start

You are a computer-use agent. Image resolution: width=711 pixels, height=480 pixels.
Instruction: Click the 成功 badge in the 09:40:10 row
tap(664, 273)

end
start

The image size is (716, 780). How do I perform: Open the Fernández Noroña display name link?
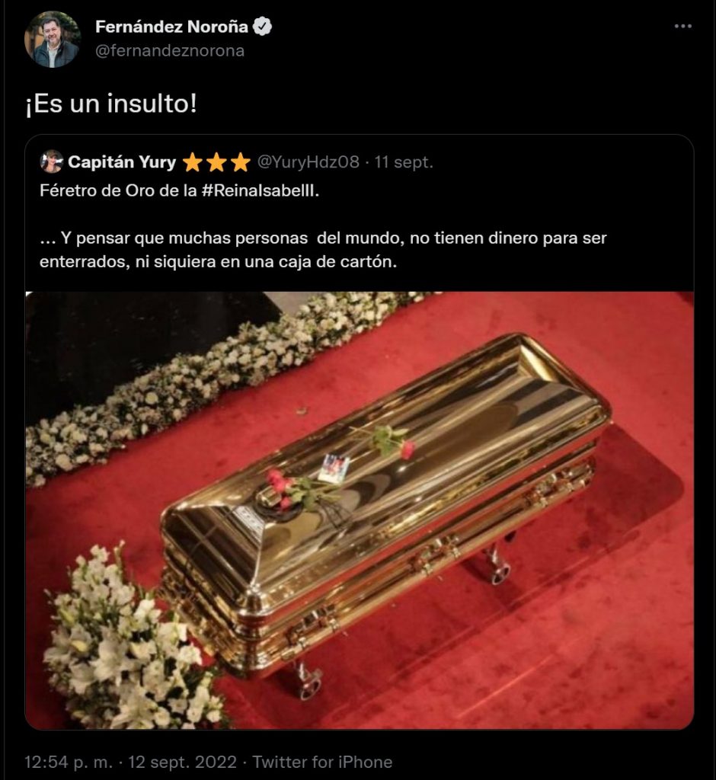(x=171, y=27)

end
start

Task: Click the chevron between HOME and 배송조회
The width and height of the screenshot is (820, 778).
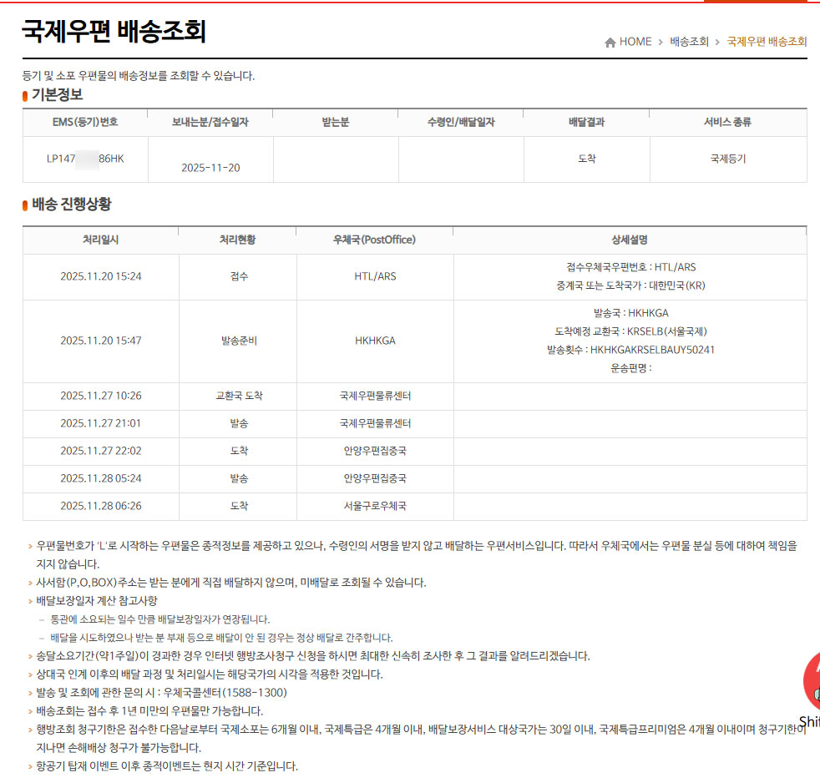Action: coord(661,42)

end

### PROBLEM DETAILS
Return the items word for word, starting at the line that contains "You are a computer-use" and ending after the line that contains "tap(664, 273)".

### OUTPUT FOR THIS EXERCISE
You are a computer-use agent. Image resolution: width=711 pixels, height=480 pixels.
Instruction: Click the 成功 badge in the 09:40:10 row
tap(664, 273)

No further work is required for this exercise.